Well, we didn’t get our first public face-off between State Treasurer Beth Pearce and the public sector unions on Thursday. But we did get a better sense of Pearce’s argument for cutting benefits in the face of growing unfunded liabilities in the state’s pension funds.

The Senate Government Operations Committee had set aside an hour and 45 minutes to hear from Pearce and the teachers’ and state employees’ unions. But Pearce’s presentation lasted almost an hour and a half. At that point, GovOps chair Jeanette White declared that there was “no time today to hear from the unions.” They’ll be back in the virtual witness chair as soon as next week.

That should be interesting. The unions haven’t exactly welcomed pension cuts in their public reactions, but they’d be well advised to come to the committee with some ideas of their own. Because the state of the pension funds — especially the teachers’ fund — is not good.

(Pearce’s PowerPoint presentation to the committee, and her full report on the state of the pensions, can be found on the GovOps website.)

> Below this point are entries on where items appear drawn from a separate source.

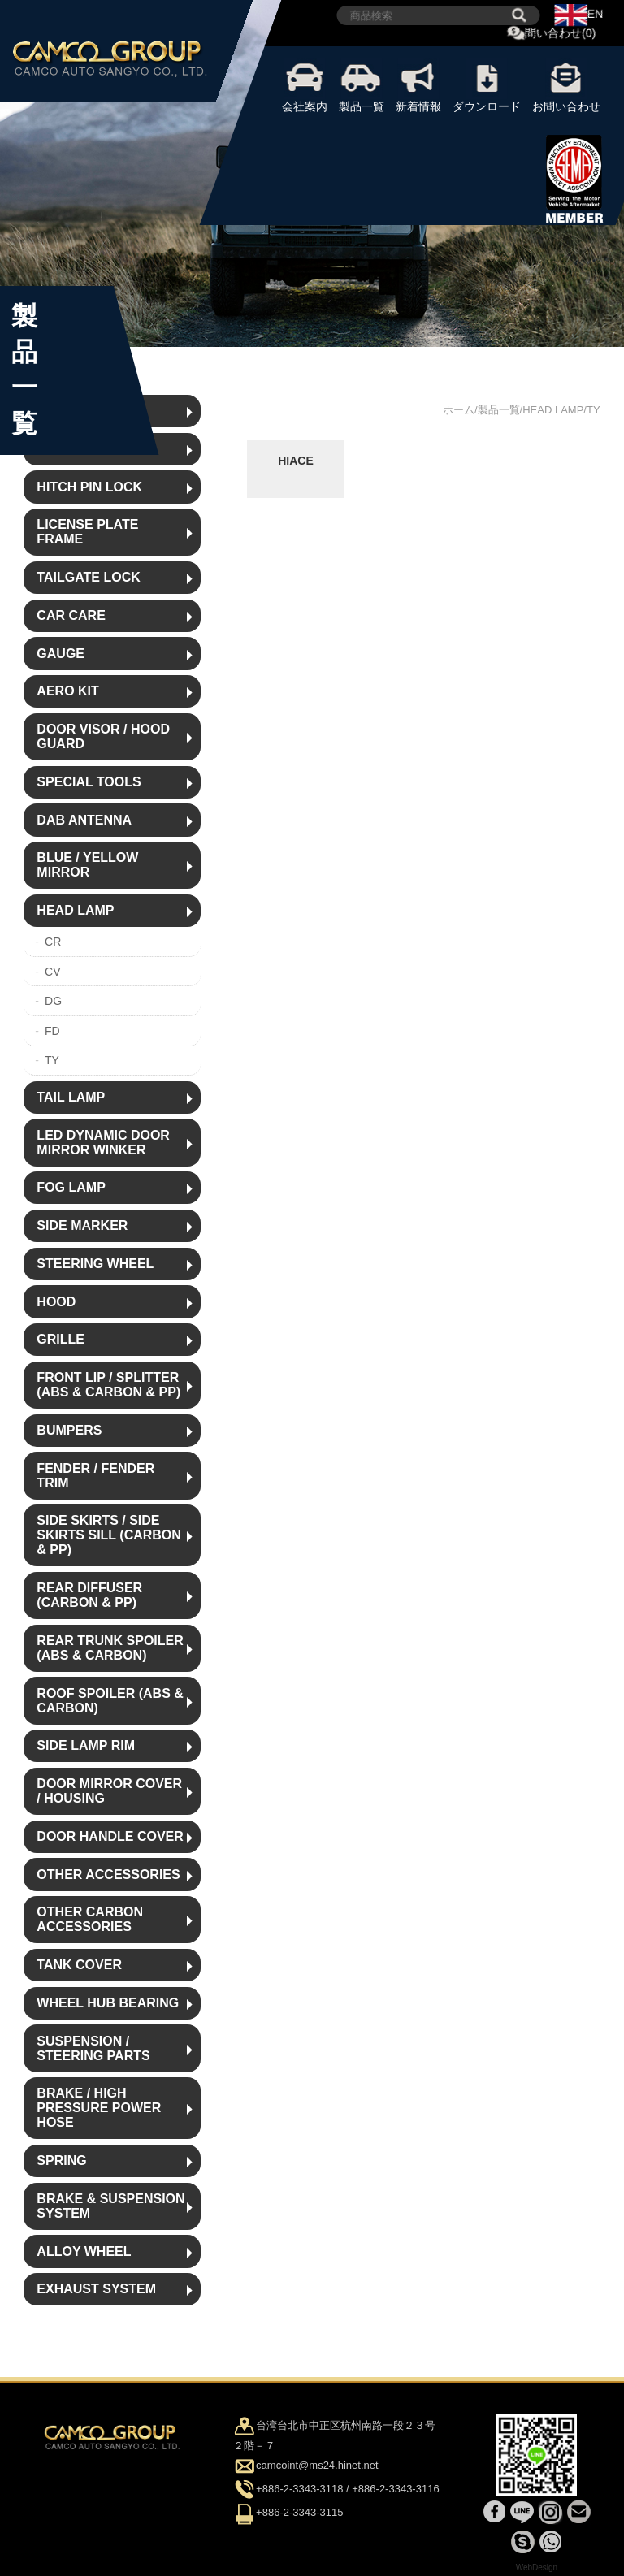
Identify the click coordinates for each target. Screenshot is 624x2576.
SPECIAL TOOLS (89, 782)
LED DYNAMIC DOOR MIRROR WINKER (103, 1142)
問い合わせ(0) (552, 34)
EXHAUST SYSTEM (96, 2289)
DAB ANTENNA (84, 820)
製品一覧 (361, 85)
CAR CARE (71, 615)
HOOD (56, 1302)
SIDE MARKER (82, 1225)
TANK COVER (79, 1965)
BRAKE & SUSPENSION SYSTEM (110, 2206)
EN (579, 15)
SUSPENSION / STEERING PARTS (93, 2048)
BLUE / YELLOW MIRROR (87, 865)
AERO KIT (67, 691)
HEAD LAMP (75, 910)
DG (53, 1000)
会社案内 (304, 85)
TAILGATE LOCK (88, 577)
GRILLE (60, 1339)
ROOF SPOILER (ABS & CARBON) (110, 1700)
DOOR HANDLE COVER (110, 1836)
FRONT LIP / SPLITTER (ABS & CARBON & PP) (108, 1384)
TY (52, 1060)
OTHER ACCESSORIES (108, 1874)
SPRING (61, 2160)
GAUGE (60, 653)
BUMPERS (69, 1430)
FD (52, 1030)
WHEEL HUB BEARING (108, 2003)
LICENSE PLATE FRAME (87, 531)
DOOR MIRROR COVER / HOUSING (109, 1791)
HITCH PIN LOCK (89, 487)
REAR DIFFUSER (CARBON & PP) (89, 1595)
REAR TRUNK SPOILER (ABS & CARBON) (110, 1648)
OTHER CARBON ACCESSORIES (90, 1919)
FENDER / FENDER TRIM (95, 1475)
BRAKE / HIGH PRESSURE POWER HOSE (99, 2107)
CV (52, 971)
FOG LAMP (71, 1187)
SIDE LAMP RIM (86, 1745)
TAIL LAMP (71, 1097)
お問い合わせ (566, 85)
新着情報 (418, 85)
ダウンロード (487, 85)
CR (53, 941)
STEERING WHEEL (95, 1264)
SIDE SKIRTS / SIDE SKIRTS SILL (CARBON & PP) (108, 1534)
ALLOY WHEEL (84, 2251)
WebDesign (537, 2567)
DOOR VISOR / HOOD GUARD (103, 736)
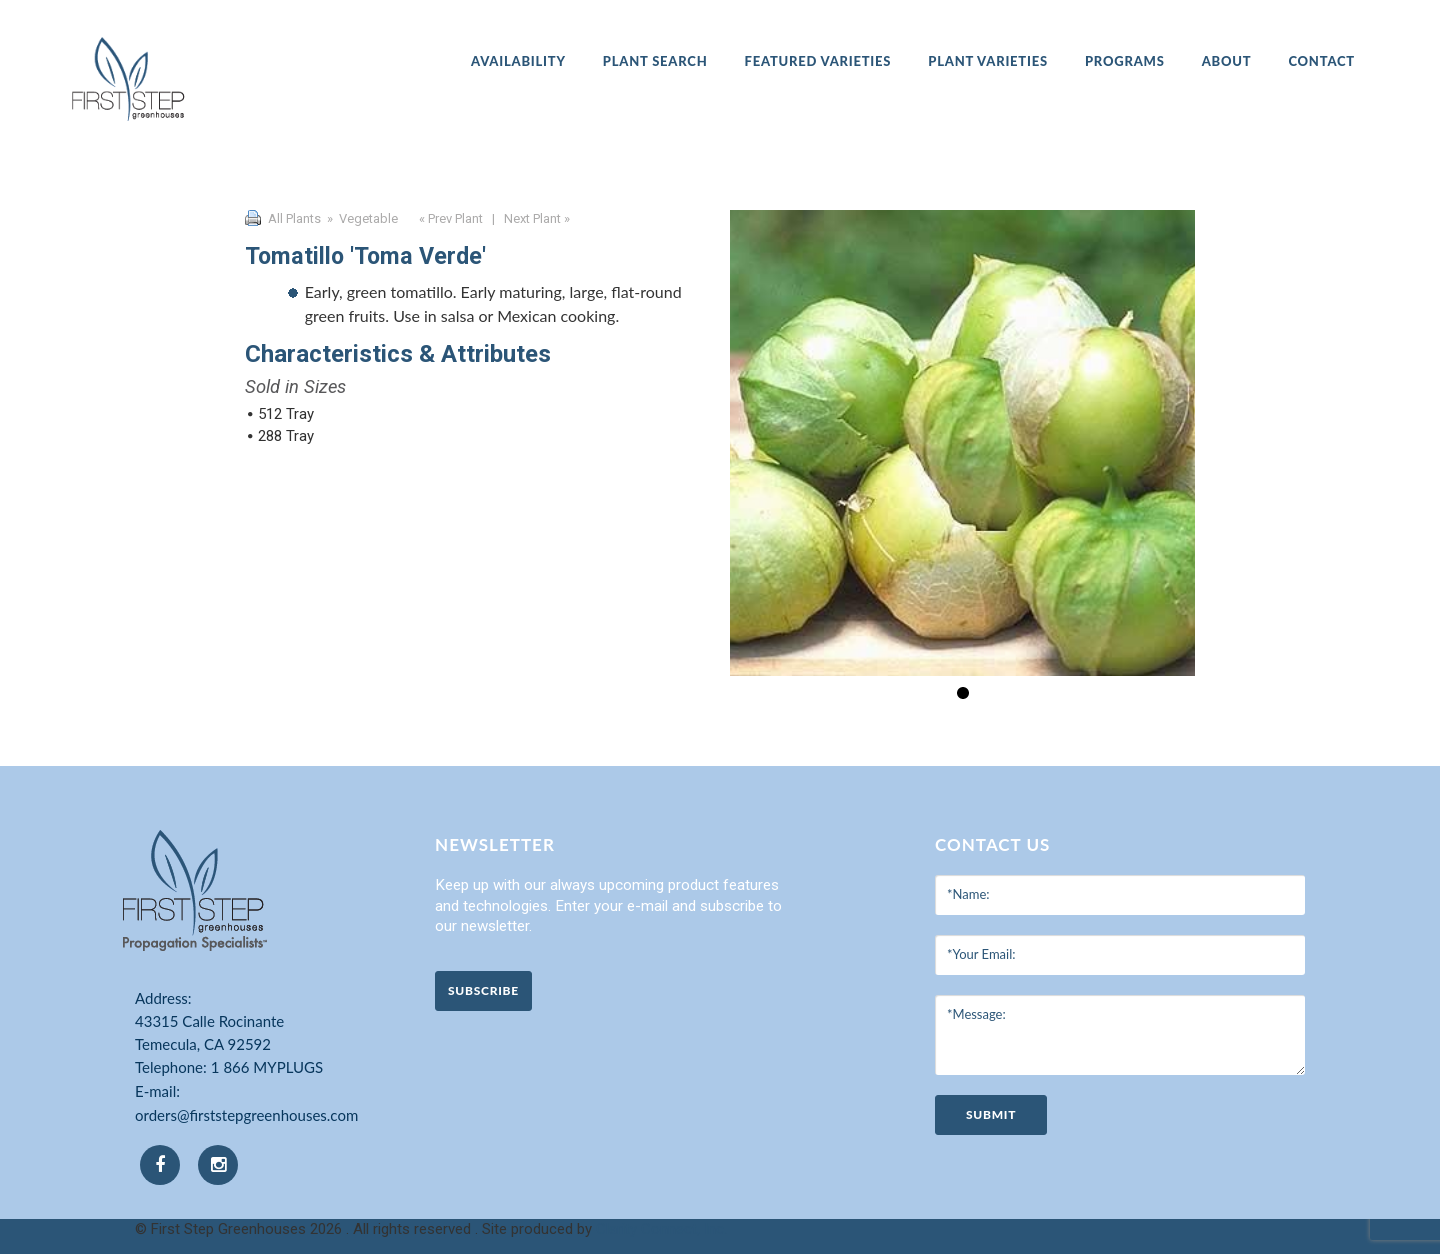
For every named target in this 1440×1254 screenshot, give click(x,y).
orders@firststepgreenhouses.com (246, 1115)
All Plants (294, 218)
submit (991, 1114)
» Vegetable (361, 218)
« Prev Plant (449, 218)
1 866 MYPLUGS (267, 1067)
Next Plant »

And the unions ought to be prepared for this. According to Pearce, she’s been meeting with them “at least weekly since mid-December” to discuss what to do. She also held virtual town meetings with roughly 1,000 members of the Vermont-National Education Association and around 350 members of the Vermont State Employees Association. She told the committee she wanted the unions to be involved throughout the process.